The journalists shared how they put a story together, including what they would need from scientists. For example they need someone who would be readily available to give a quote and that the quote would be easy to understand. Finally the day was rounded off with a Research Media Officer giving us some tips on how to get involved in science communication. One of the common themes of the day was to get involved and make your voice heard. We were told unequivocally to join Twitter and another piece of advice I really took to heart was to start a blog. I had toyed with the idea before but the Voice of Young Science media workshop really gave me the push I needed to get started - and here I am!

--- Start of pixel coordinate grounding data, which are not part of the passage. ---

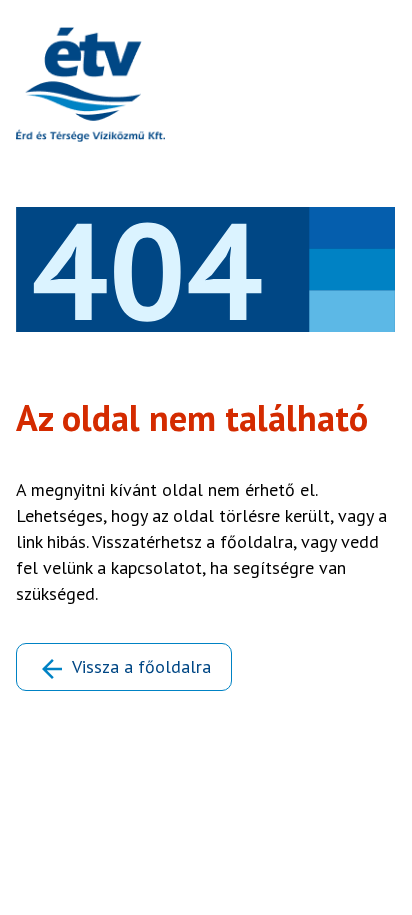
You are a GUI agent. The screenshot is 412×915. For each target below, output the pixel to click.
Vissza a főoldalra (141, 666)
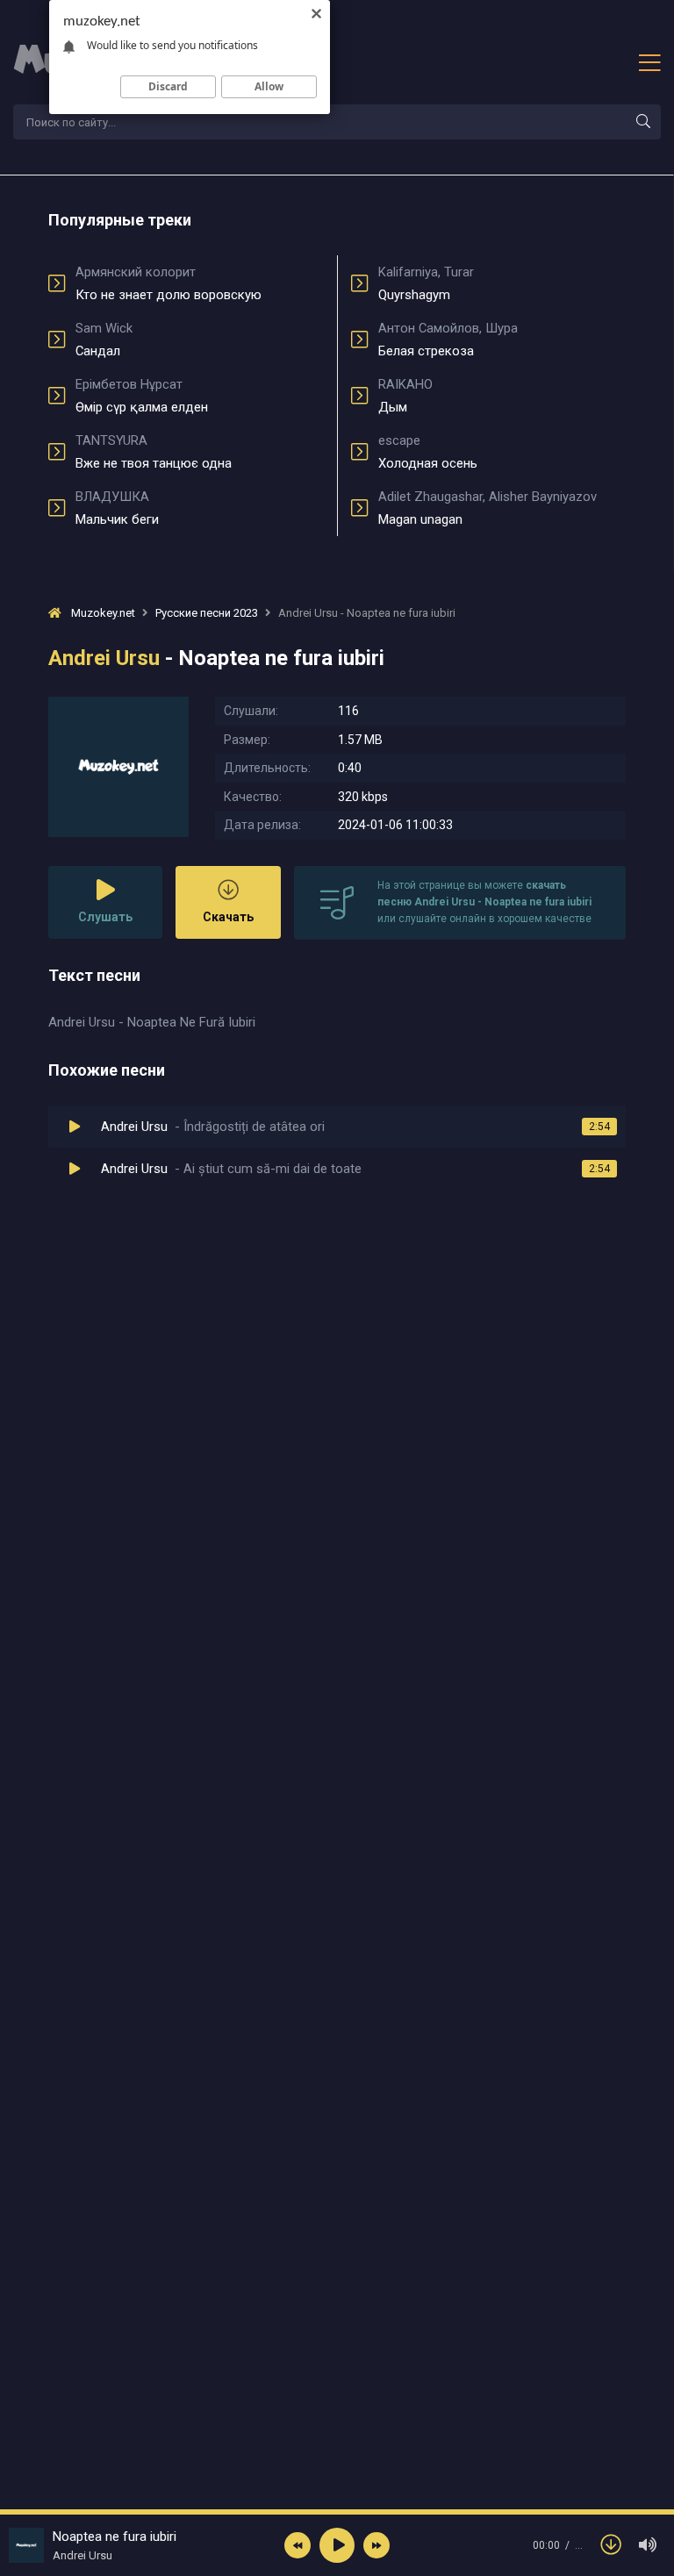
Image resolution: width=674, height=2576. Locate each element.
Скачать (228, 917)
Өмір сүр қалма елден (141, 395)
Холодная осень (427, 452)
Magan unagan (487, 508)
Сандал (104, 339)
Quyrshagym (426, 283)
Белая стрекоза (448, 339)
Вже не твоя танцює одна (153, 452)
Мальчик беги (117, 508)
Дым (405, 395)
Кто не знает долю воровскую (168, 283)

I hope to use this blog to explore the problems facing researchers and PhD students in academia. How can you get your voice heard? How can you motivate yourself when you research just isn't working? What if academia just isn't for you? I will attempt to answer one of these questions once a week, interspersed with interesting science and events I see happening around me. I loved the media course and want to use what I learnt to do something else that I love, talking to people about research. Hopefully this blog will start me on the right track.

 (Panelists at the Sense about Science media workshop.)

(Communicating science to a number of other participents and organisers.)